Dilalahnya, penggunaan istilah Yahudi dan Zionisme seringkali dipertukarkan tanpa dipahami apa beda makna dari keduanya.Yahudi merupakan salah satu dari tiga agama rumpun semitik bersama Kristen dan Islam. Sementara, zionisme adalah sebuah gerakan politik yang bersandar pada klaim kitab suci untuk mendirikan sebuah negara Yahudi di tanah yang dijanjikan (zion), yang mereka yakini adalah Palestina.
Tidak semua orang Yahudi setuju dengan gagasan pendirian negara Yahudi ini. Bahkan, mereka meyakini bahwa pendirian negara Israel adalah sebuah bid’ah (penyimpangan dalam agama) pada ajaran Yahudi. Di antara kelompok Yahudi penentang ide Zionisme ini adalah Neturei Karta yang merupakan salah satu sekte ortodoks Yahudi.

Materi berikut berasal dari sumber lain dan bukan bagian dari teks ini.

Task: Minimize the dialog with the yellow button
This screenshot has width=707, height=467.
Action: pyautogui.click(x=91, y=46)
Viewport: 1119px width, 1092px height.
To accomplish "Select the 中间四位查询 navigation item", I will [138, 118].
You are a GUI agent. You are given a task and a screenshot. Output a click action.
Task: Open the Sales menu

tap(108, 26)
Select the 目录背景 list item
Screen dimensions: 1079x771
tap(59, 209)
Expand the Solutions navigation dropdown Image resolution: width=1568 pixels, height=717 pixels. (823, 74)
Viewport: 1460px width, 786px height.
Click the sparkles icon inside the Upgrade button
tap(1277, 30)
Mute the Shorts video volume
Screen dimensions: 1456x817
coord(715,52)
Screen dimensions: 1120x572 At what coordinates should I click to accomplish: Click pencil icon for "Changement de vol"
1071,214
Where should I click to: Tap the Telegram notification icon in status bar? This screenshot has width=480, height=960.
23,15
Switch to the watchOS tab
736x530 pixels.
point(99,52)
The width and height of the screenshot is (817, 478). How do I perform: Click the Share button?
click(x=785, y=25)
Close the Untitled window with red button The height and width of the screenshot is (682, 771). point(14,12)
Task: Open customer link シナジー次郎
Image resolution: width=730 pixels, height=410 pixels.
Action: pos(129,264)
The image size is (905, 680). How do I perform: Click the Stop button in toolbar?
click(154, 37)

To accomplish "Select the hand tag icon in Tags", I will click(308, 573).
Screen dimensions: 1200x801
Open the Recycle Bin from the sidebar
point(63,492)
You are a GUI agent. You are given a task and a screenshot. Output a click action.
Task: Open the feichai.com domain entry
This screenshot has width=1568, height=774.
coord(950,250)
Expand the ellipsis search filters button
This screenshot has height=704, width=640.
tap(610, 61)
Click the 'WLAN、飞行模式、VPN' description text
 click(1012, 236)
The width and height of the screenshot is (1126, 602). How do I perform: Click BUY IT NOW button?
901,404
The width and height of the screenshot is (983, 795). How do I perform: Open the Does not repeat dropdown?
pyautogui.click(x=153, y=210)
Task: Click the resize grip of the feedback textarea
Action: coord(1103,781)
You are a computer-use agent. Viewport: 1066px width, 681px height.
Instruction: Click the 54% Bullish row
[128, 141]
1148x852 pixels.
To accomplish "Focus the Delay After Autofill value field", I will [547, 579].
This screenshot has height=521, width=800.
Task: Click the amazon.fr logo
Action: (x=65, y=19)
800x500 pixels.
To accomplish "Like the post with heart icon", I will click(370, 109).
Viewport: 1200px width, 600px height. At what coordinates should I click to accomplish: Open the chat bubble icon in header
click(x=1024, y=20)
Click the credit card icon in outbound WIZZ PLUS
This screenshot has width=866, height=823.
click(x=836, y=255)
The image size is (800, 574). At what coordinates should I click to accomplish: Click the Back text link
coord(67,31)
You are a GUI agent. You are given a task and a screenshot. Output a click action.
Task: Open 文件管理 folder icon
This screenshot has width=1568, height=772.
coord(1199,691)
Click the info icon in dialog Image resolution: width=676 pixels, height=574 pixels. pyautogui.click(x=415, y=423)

Jika kita kembali berkaca pada sejarah, dapat kita temukan bahwa pemerintahan Islam pernah memberikan ruang kreasi yang amat besar bagi perkembangan bangsa Yahudi. Masa Peradaban Islam Klasik, adalah masa ketika Muslim dan Yahudi bersama berkontribusi membangun peradaban dalam naungan pemerintahan Islam.
Sebagaimana dikatakan Nurcholis Madjid dalam bukunya, Islam Doktrin dan Peradaban, kaum Yahudi adalah orang-orang dari kalangan non-muslim yang paling banyak menikmati toleransi dan keterbukaan Islam. Pada masa inilah, bangsa Yahudi mencapai kegemilangan peradabannya.
Max I Dimont menyebut, bangsa Yahudi memiliki peranan yang amat penting dalam pengembangan ilmu pengetahuan dalam peradaban Islam. Hal ini dikarenakan, mereka memiliki banyak kemampuan bahasa asing, terutama Yunani, Arab, Suryani, dan Persia.
Meski memiliki proporsi jumlah yang kecil di kalangan non-muslim, bangsa Yahudi telah memberikan kontribusi yang amat kaya dalam pelbagai aspek ilmu. Dalam pangkuan peradaban Islam pun, bangsa yang telah berumur 2500 tahun ini, berhasil mencapai zaman keemasannya.
Dalam catatan sejarah, harmoni kehidupan Yahudi dan Muslim ini banyak terekam jelas dalam kehidupan sosial-masyarakat pada era Kekhalifahan Andalusia di Spanyol. Mahayudin Hj. Yahaya dan Ahmad Jaelani Halimi dalam buku Sejarah Islam menyebut, mayoritas kaum Yahudi yang tinggal di bandar-bandar besar dan turut berkontribusi bersama tentara Islam dalam melawan bangsa Visigoth di tanah Spanyol.
Philip K. Hitti (2010) dalam History of The Arabs menggambarkan dengan gamblang bagaimana gemilangnya peradaban di Semenanjung Iberia pada periode Islam ini.
Pada saat itu, ibukota kekhalifahan, Kordoba, adalah salah satu dari tiga pusat kebudayaan dunia, bersama dengan Konstantinopel di Turki dan Baghdad di Irak. Kordoba dilengkapi dengan 130.000 rumah, 21 kota pinggiran, 73 perpustakaan, dan sejumlah toko buku, masjid dan istana.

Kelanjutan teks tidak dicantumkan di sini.